> _WORK INSTRUCTIONS_
Could you write out each entry exactly as it reads?

#### DATA SHOWN ####

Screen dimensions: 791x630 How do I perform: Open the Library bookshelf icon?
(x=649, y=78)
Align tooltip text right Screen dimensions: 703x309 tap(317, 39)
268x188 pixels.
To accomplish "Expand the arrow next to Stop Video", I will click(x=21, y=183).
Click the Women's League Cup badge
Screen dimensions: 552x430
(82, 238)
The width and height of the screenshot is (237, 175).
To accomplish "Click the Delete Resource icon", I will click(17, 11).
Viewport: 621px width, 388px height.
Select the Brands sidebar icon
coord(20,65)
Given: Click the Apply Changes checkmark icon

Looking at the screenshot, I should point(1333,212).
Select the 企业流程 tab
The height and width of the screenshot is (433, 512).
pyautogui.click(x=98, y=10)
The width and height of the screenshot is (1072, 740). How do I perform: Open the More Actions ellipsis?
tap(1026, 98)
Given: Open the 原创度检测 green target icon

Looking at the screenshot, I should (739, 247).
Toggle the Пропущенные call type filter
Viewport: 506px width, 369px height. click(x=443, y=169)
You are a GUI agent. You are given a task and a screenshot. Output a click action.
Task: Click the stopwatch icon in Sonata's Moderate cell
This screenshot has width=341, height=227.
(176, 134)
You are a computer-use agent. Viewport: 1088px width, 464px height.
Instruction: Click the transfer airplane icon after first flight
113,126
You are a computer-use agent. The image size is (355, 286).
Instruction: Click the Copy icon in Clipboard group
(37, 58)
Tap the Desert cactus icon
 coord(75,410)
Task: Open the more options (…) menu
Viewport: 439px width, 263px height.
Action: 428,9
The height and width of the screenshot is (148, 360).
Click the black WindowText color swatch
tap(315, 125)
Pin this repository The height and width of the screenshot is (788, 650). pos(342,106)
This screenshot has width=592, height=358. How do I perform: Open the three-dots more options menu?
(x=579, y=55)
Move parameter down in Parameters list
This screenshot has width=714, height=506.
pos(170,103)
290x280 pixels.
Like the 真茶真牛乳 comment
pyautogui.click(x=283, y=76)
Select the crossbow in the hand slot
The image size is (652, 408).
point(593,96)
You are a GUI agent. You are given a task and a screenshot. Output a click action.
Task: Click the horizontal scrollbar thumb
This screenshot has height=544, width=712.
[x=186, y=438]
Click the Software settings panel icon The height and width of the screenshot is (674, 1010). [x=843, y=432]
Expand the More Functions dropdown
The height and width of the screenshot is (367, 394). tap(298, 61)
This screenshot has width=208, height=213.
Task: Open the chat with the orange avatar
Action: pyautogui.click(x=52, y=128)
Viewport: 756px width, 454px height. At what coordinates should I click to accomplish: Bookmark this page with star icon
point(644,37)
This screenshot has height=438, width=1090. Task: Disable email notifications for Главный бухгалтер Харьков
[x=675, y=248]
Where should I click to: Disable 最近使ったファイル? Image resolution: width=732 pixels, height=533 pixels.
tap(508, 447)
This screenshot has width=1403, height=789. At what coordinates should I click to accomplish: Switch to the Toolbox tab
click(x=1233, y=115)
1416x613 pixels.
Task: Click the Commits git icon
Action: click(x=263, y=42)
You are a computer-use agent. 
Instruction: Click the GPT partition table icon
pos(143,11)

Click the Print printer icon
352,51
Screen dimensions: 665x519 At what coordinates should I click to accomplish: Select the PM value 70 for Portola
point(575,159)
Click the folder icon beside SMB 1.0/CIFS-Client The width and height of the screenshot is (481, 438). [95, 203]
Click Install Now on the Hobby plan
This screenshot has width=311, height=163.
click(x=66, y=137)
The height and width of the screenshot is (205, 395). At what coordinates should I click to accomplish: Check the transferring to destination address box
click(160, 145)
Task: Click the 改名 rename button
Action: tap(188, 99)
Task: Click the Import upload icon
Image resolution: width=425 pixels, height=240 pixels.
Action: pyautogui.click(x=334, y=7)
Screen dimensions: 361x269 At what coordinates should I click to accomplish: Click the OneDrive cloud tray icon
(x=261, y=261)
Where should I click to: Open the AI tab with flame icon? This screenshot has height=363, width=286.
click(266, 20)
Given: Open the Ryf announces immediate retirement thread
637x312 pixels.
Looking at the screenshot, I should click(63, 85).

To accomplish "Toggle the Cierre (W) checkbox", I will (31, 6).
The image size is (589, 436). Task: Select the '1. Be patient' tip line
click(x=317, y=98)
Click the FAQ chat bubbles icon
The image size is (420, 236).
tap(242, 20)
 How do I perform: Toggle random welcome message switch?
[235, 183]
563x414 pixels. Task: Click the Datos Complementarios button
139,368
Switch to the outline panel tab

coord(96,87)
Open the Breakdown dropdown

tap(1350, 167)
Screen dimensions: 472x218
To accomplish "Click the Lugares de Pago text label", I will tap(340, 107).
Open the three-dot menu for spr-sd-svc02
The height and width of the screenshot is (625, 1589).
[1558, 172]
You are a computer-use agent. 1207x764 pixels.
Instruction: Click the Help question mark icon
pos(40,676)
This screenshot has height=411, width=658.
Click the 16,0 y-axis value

####

> _THE ANSWER_
Screen dimensions: 791x630 How do I perform: Open the Library bookshelf icon?
(x=649, y=78)
Align tooltip text right Screen dimensions: 703x309 tap(317, 39)
268x188 pixels.
To accomplish "Expand the arrow next to Stop Video", I will click(x=21, y=183).
Click the Women's League Cup badge
Screen dimensions: 552x430
(82, 238)
The width and height of the screenshot is (237, 175).
To accomplish "Click the Delete Resource icon", I will click(17, 11).
Viewport: 621px width, 388px height.
Select the Brands sidebar icon
coord(20,65)
Given: Click the Apply Changes checkmark icon

Looking at the screenshot, I should point(1333,212).
Select the 企业流程 tab
The height and width of the screenshot is (433, 512).
pyautogui.click(x=98, y=10)
The width and height of the screenshot is (1072, 740). How do I perform: Open the More Actions ellipsis?
tap(1026, 98)
Given: Open the 原创度检测 green target icon

Looking at the screenshot, I should (739, 247).
Toggle the Пропущенные call type filter
Viewport: 506px width, 369px height. click(x=443, y=169)
You are a GUI agent. You are given a task and a screenshot. Output a click action.
Task: Click the stopwatch icon in Sonata's Moderate cell
This screenshot has width=341, height=227.
(176, 134)
You are a computer-use agent. Viewport: 1088px width, 464px height.
Instruction: Click the transfer airplane icon after first flight
113,126
You are a computer-use agent. The image size is (355, 286).
Instruction: Click the Copy icon in Clipboard group
(37, 58)
Tap the Desert cactus icon
 coord(75,410)
Task: Open the more options (…) menu
Viewport: 439px width, 263px height.
Action: 428,9
The height and width of the screenshot is (148, 360).
Click the black WindowText color swatch
tap(315, 125)
Pin this repository The height and width of the screenshot is (788, 650). pos(342,106)
This screenshot has width=592, height=358. How do I perform: Open the three-dots more options menu?
(x=579, y=55)
Move parameter down in Parameters list
This screenshot has width=714, height=506.
pos(170,103)
290x280 pixels.
Like the 真茶真牛乳 comment
pyautogui.click(x=283, y=76)
Select the crossbow in the hand slot
The image size is (652, 408).
point(593,96)
You are a GUI agent. You are given a task and a screenshot. Output a click action.
Task: Click the horizontal scrollbar thumb
This screenshot has height=544, width=712.
[x=186, y=438]
Click the Software settings panel icon The height and width of the screenshot is (674, 1010). [x=843, y=432]
Expand the More Functions dropdown
The height and width of the screenshot is (367, 394). tap(298, 61)
This screenshot has width=208, height=213.
Task: Open the chat with the orange avatar
Action: pyautogui.click(x=52, y=128)
Viewport: 756px width, 454px height. At what coordinates should I click to accomplish: Bookmark this page with star icon
point(644,37)
This screenshot has height=438, width=1090. Task: Disable email notifications for Главный бухгалтер Харьков
[x=675, y=248]
Where should I click to: Disable 最近使ったファイル? Image resolution: width=732 pixels, height=533 pixels.
tap(508, 447)
This screenshot has width=1403, height=789. At what coordinates should I click to accomplish: Switch to the Toolbox tab
click(x=1233, y=115)
1416x613 pixels.
Task: Click the Commits git icon
Action: click(x=263, y=42)
You are a computer-use agent. 
Instruction: Click the GPT partition table icon
pos(143,11)

Click the Print printer icon
352,51
Screen dimensions: 665x519 At what coordinates should I click to accomplish: Select the PM value 70 for Portola
point(575,159)
Click the folder icon beside SMB 1.0/CIFS-Client The width and height of the screenshot is (481, 438). [95, 203]
Click Install Now on the Hobby plan
This screenshot has width=311, height=163.
click(x=66, y=137)
The height and width of the screenshot is (205, 395). At what coordinates should I click to accomplish: Check the transferring to destination address box
click(160, 145)
Task: Click the 改名 rename button
Action: tap(188, 99)
Task: Click the Import upload icon
Image resolution: width=425 pixels, height=240 pixels.
Action: pyautogui.click(x=334, y=7)
Screen dimensions: 361x269 At what coordinates should I click to accomplish: Click the OneDrive cloud tray icon
(x=261, y=261)
Where should I click to: Open the AI tab with flame icon? This screenshot has height=363, width=286.
click(266, 20)
Given: Open the Ryf announces immediate retirement thread
637x312 pixels.
Looking at the screenshot, I should click(63, 85).

To accomplish "Toggle the Cierre (W) checkbox", I will (31, 6).
The image size is (589, 436). Task: Select the '1. Be patient' tip line
click(x=317, y=98)
Click the FAQ chat bubbles icon
The image size is (420, 236).
tap(242, 20)
 How do I perform: Toggle random welcome message switch?
[235, 183]
563x414 pixels. Task: Click the Datos Complementarios button
139,368
Switch to the outline panel tab

coord(96,87)
Open the Breakdown dropdown

tap(1350, 167)
Screen dimensions: 472x218
To accomplish "Click the Lugares de Pago text label", I will tap(340, 107).
Open the three-dot menu for spr-sd-svc02
The height and width of the screenshot is (625, 1589).
[1558, 172]
You are a computer-use agent. 1207x764 pixels.
Instruction: Click the Help question mark icon
pos(40,676)
This screenshot has height=411, width=658.
Click the 16,0 y-axis value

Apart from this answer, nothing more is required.